How to prevent booth monitors from causing unreliable timecode signal?
Last night i ran my first club night, and it was my first set playing with turntables. I was the only person using the technics, and i had set them up personally before the show. when i started to play i noticed that there was a small bit of skipping once in a while, usually on a heavy kick or bass note, and so i changed to relative mode, but kept getting it.
I increased the counter-weight. reversed it, basically put so much weight that i’m surprised the needle didnt burn through my record, but still my signal was bouncing all over the place, eventually i just switched to internal play as soon as i had the record ready for mixing.
How could i avoid this happening in future nights, i’d hate it to happen again!
This kinda shit gets me all the time. In almost every club I play in (which isnt many admitedly) the subs are too close to the TT’s, or theyre crapping out in some way.
[quote=“3heads, post:6, topic:38908, username:3heads”]
(well, at least now I know how to deactivate the Sudden Motion Sensor of my MacBook)

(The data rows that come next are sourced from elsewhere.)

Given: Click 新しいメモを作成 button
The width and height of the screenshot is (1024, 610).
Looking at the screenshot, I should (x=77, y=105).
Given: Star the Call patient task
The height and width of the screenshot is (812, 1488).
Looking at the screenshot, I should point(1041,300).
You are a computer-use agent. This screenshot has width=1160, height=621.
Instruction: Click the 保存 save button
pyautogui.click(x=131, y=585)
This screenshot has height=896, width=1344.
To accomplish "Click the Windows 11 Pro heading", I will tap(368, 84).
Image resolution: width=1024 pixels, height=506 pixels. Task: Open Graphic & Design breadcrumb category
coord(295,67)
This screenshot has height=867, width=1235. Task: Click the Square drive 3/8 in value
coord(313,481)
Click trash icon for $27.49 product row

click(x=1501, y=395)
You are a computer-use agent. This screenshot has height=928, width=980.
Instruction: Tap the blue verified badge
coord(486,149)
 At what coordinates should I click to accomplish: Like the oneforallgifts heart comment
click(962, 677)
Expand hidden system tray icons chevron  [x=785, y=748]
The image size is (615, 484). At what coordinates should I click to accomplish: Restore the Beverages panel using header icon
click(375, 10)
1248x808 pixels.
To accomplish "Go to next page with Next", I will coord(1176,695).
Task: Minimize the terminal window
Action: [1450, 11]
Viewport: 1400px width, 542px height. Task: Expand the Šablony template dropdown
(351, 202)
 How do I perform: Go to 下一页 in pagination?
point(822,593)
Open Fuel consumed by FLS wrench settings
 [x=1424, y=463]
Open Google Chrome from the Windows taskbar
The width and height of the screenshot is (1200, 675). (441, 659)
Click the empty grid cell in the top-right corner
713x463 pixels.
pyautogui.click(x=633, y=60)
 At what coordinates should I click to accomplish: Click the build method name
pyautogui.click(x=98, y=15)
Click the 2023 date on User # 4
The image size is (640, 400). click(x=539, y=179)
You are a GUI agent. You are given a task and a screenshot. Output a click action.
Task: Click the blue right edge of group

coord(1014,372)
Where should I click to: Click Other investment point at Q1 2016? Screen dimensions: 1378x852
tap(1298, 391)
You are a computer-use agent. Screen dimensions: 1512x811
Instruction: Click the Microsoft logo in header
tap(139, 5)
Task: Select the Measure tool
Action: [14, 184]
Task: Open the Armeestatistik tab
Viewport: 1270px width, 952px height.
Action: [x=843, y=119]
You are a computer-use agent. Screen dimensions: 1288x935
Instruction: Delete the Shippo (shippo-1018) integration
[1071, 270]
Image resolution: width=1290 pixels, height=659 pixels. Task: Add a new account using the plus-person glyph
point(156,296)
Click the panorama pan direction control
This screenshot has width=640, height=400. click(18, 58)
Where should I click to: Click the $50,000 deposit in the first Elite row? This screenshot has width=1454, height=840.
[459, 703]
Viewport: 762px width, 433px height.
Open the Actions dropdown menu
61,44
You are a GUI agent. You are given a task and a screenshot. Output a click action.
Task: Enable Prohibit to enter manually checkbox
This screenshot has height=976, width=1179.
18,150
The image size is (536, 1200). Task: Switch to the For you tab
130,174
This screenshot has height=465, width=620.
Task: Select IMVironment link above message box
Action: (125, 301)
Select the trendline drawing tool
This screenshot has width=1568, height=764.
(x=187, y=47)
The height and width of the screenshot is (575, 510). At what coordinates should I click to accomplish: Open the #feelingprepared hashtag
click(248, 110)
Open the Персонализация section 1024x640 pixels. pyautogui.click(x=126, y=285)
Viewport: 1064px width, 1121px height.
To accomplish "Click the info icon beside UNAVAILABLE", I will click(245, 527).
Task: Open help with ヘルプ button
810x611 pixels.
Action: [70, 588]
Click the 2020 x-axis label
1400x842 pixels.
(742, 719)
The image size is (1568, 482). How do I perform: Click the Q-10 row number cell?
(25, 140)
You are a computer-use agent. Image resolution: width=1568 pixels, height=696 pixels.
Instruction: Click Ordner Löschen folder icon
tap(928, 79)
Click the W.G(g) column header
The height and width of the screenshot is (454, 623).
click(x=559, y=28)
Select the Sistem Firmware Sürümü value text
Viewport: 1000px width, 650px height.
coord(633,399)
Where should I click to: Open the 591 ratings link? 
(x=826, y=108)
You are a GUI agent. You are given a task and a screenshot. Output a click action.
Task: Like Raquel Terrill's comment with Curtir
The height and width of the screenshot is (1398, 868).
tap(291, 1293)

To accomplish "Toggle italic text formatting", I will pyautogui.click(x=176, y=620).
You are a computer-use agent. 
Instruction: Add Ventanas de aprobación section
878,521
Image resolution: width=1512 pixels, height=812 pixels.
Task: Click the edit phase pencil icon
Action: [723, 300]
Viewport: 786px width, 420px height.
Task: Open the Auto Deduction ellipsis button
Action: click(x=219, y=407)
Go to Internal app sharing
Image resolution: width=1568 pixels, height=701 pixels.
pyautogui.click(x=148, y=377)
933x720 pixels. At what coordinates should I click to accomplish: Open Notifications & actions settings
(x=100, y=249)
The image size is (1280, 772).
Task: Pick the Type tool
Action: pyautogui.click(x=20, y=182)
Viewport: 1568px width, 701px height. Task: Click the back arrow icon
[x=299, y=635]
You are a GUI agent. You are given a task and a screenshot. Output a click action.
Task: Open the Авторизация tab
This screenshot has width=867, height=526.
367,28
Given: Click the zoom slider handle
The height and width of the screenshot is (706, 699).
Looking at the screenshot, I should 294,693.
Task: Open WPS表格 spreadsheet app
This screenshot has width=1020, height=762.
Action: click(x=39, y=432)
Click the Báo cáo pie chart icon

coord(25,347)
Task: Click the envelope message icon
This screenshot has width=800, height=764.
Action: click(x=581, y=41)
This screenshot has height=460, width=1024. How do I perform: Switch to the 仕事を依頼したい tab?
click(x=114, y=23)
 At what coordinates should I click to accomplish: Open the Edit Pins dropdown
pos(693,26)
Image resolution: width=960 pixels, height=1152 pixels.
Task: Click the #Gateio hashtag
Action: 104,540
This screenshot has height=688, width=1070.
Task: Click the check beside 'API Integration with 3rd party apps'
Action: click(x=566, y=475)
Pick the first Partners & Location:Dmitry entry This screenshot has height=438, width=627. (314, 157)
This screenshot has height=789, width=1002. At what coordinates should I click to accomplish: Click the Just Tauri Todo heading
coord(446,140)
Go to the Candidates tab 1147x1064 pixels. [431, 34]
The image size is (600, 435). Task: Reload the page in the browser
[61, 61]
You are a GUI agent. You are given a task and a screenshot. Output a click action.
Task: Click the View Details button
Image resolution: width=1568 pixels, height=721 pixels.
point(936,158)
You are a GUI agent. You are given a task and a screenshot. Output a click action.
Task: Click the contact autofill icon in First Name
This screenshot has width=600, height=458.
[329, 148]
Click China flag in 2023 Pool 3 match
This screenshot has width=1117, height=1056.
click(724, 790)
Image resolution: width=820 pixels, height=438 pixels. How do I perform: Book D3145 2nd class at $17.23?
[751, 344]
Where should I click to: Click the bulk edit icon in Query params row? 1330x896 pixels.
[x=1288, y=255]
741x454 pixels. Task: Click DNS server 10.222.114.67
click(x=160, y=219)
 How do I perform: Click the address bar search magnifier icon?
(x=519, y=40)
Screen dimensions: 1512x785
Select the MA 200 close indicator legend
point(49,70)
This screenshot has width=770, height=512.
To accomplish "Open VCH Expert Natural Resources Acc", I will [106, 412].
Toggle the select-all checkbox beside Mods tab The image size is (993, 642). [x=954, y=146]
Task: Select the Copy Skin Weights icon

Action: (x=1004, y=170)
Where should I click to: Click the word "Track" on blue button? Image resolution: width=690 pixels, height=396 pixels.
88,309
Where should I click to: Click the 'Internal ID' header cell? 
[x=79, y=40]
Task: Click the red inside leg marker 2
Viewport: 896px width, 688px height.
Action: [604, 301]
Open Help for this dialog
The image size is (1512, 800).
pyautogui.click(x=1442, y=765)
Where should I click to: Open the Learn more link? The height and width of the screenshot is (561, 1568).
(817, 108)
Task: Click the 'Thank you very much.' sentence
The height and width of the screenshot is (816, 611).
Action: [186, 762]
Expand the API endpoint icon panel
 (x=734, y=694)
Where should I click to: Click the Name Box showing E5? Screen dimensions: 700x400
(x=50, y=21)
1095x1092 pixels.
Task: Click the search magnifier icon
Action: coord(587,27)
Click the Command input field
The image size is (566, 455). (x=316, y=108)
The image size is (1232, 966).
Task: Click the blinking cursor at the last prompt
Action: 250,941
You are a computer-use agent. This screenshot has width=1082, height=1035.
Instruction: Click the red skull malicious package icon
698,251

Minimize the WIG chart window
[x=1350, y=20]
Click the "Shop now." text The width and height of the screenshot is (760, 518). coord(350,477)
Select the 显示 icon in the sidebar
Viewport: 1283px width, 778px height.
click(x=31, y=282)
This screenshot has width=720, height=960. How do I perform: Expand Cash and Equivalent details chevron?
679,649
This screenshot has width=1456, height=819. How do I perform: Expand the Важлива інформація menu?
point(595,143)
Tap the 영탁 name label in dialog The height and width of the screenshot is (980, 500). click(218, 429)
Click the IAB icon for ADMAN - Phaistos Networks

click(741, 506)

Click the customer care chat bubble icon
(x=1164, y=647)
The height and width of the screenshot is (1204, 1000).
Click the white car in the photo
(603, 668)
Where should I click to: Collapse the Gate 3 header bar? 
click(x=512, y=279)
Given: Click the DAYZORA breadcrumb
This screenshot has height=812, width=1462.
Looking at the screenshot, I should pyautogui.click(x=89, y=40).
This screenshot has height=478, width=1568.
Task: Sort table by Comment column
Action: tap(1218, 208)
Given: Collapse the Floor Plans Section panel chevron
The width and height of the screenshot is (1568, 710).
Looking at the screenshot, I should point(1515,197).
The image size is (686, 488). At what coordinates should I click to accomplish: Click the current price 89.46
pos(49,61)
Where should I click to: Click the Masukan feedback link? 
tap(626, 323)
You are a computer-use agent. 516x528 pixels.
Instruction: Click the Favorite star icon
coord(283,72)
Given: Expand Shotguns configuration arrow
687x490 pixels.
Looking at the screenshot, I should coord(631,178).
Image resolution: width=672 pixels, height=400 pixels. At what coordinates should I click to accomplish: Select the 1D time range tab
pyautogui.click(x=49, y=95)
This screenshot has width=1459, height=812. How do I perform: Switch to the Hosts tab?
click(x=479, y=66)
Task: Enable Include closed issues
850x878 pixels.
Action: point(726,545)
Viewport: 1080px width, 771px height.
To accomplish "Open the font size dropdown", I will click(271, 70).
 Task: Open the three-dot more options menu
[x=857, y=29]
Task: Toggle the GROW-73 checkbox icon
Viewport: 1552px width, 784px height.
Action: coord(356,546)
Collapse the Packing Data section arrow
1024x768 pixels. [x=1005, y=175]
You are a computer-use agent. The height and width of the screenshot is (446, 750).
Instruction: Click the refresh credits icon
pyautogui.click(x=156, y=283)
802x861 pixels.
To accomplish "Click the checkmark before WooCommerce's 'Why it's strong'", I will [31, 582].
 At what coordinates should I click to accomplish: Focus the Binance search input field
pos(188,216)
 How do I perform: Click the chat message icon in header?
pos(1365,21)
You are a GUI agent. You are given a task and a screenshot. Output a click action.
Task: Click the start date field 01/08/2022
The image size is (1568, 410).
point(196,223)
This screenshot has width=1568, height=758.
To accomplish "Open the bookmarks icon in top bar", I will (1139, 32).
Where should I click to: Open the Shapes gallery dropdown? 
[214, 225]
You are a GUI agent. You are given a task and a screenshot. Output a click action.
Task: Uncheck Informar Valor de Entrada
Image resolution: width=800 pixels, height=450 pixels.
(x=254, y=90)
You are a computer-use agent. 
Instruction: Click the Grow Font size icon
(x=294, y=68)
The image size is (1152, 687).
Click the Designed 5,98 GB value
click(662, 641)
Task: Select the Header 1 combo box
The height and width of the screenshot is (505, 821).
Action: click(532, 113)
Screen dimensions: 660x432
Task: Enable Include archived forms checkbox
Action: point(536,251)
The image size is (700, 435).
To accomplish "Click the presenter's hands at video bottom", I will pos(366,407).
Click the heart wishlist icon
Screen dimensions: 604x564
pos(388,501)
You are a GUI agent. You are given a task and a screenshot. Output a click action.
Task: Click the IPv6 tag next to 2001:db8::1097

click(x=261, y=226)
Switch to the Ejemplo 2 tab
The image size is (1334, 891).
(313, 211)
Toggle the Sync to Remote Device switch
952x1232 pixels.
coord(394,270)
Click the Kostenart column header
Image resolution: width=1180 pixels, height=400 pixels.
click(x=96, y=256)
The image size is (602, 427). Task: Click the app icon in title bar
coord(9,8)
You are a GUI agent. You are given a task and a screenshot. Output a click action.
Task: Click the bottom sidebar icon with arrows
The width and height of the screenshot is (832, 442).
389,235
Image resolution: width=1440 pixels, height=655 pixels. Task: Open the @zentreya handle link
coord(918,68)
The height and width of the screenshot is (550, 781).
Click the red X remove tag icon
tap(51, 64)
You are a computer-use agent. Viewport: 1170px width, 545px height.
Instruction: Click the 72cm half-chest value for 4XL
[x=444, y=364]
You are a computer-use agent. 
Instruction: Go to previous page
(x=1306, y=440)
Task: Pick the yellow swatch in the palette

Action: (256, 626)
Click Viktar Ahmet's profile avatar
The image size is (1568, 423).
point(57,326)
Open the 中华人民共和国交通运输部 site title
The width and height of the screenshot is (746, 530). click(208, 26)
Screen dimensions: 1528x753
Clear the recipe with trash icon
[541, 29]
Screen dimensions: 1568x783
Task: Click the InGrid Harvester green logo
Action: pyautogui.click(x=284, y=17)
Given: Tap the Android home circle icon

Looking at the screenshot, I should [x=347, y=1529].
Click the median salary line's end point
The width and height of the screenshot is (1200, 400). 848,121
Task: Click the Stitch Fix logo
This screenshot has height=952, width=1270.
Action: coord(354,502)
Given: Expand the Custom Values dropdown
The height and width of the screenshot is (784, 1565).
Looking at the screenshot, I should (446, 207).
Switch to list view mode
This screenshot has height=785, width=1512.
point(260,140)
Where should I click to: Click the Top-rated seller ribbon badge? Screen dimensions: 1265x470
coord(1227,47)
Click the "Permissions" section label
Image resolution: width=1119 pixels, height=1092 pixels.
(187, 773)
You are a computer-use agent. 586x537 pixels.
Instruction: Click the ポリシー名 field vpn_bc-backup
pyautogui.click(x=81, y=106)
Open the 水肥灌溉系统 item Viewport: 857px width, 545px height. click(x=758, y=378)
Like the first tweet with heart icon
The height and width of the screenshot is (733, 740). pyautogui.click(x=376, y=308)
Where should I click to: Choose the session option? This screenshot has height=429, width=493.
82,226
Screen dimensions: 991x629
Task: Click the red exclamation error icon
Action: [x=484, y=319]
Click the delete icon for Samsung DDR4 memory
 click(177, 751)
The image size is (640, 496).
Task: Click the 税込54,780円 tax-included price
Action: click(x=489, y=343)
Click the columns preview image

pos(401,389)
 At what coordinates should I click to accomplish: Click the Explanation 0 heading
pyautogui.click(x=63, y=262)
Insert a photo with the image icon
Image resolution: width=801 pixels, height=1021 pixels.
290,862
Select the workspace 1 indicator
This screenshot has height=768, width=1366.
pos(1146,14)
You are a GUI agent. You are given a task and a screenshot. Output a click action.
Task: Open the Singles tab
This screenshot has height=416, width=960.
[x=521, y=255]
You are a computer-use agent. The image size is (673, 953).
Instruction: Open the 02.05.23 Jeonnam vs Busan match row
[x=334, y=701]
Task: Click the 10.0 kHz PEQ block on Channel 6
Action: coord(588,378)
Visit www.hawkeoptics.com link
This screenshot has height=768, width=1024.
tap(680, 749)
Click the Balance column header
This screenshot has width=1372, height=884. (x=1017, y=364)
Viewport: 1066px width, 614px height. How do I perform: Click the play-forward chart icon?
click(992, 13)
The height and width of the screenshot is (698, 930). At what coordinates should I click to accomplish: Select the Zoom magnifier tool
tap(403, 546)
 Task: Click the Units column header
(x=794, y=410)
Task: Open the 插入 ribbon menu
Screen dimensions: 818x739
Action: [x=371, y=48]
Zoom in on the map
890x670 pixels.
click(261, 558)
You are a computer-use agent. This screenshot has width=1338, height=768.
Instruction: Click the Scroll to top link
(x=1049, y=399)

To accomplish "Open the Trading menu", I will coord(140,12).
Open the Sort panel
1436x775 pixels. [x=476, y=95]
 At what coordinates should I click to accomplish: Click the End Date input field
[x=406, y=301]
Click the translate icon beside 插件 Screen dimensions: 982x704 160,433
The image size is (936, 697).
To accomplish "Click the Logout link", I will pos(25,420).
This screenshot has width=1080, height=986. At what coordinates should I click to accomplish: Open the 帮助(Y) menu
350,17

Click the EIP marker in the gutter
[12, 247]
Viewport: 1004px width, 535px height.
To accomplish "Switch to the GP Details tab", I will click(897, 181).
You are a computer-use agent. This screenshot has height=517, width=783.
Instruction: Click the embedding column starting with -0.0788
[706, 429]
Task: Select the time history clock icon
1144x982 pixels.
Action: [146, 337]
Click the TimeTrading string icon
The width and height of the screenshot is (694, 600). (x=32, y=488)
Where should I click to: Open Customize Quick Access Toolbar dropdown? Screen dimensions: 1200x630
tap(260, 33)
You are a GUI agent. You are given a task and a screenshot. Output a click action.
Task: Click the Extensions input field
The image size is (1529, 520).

[/quote]That feature exists for a reason. Turn it back on and either put your laptop on a freefloat or don’t play there.
Extra weight won’t make anywhere near the difference that freefloats or tennisballs do.
And it depends on your stylus……but there’s a range there for a reason. There’s probably come CYA room at the top because DJs are–in general–pretty dumb. But eventually you’ll have the cartridge body bouncing off the record. Before that…the needle is on the end of what’s basically a spring…overcompressing that spring (by adding too much weight) causes it to jump higher when it receives a jolt than it would if it were less compressed………kinda like how springs jump higher in the air when you really squish them down.
I don’t know where it happens because I’ve never had to add that much weight. I bought freefloats with my turntables, and if I hear feedback…I blow them up and use them without thinking.